= Problem to work on =
The lines to return are the one containing "This screenshot has width=1092, height=1114." and all that follow it in the entries below, duplicated exactly and nothing else.

= Record excerpts =
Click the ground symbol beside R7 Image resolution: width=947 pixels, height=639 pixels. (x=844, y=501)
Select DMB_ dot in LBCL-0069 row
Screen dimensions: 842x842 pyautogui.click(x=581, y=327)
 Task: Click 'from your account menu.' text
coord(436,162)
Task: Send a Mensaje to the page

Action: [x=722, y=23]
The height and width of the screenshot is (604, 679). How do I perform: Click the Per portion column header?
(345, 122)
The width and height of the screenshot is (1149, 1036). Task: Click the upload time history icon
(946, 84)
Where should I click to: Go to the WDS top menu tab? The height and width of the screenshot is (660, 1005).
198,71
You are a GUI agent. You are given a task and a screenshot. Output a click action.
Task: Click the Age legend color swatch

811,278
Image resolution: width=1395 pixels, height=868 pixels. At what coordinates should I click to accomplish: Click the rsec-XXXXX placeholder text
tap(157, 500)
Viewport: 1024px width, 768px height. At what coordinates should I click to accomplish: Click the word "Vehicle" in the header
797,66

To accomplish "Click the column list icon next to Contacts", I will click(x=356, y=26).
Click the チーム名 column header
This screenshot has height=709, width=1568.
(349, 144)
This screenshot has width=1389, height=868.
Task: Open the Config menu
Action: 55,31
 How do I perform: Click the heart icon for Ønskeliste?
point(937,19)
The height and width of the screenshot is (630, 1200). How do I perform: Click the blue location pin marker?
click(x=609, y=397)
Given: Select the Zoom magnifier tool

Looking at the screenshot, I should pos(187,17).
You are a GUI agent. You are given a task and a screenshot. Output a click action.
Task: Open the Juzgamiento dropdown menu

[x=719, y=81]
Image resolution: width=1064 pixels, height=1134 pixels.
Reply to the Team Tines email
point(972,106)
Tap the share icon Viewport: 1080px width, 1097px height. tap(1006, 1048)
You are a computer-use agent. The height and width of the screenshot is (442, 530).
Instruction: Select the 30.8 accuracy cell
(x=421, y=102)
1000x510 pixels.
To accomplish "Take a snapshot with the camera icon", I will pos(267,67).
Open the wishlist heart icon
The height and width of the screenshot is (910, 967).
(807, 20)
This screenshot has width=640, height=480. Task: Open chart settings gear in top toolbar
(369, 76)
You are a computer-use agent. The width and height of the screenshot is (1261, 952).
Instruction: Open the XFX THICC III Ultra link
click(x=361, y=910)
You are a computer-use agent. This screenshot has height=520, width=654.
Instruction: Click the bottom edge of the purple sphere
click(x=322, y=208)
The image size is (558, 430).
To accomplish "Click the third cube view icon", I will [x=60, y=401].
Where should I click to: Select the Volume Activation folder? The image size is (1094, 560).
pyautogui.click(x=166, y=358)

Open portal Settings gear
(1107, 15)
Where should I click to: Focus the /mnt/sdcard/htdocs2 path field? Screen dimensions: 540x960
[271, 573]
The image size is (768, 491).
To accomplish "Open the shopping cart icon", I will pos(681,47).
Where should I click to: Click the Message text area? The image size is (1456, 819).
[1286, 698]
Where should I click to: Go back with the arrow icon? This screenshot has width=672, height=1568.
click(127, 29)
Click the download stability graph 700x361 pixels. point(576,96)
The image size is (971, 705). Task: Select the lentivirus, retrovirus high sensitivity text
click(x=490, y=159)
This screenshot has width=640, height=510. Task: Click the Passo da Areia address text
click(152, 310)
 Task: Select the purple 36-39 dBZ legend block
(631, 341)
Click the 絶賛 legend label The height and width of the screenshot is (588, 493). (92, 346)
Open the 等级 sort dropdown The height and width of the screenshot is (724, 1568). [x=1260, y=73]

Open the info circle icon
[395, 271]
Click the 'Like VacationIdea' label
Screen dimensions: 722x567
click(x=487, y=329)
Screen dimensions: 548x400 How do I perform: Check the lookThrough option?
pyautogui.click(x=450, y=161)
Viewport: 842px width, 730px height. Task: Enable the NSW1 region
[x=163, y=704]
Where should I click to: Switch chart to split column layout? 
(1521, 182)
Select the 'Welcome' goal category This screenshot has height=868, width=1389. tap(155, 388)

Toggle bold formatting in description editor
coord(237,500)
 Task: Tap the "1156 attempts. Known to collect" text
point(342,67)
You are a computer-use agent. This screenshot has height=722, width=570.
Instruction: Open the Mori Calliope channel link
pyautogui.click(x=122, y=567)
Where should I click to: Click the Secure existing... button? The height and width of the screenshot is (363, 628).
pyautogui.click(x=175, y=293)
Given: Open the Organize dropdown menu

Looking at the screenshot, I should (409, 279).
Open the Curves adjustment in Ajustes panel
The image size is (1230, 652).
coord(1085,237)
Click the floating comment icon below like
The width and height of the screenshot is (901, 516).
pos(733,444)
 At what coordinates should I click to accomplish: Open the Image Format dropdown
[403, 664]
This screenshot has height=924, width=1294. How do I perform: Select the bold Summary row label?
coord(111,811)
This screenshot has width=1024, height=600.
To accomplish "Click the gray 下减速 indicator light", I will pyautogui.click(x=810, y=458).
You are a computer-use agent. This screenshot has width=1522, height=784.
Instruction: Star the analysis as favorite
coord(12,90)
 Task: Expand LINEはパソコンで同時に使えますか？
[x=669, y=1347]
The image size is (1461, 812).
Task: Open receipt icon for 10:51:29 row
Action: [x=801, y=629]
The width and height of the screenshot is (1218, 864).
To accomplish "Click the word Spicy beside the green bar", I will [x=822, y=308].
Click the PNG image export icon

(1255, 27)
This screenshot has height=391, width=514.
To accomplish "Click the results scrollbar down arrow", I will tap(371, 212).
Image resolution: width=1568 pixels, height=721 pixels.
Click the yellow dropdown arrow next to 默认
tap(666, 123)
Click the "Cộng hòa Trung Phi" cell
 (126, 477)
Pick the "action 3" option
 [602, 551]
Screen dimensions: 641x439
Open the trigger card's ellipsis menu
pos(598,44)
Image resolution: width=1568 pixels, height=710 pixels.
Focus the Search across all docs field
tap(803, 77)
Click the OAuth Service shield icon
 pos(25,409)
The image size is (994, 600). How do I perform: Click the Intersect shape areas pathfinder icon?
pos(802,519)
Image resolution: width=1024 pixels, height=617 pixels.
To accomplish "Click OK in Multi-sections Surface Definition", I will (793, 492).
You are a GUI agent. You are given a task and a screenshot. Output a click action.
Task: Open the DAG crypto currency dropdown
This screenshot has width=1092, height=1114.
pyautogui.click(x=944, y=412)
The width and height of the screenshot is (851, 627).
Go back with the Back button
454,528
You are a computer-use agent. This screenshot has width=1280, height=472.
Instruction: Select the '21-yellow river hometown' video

= Response box =
This screenshot has width=1092, height=1114.
pyautogui.click(x=944, y=412)
The width and height of the screenshot is (851, 627).
Go back with the Back button
454,528
You are a computer-use agent. This screenshot has width=1280, height=472.
Instruction: Select the '21-yellow river hometown' video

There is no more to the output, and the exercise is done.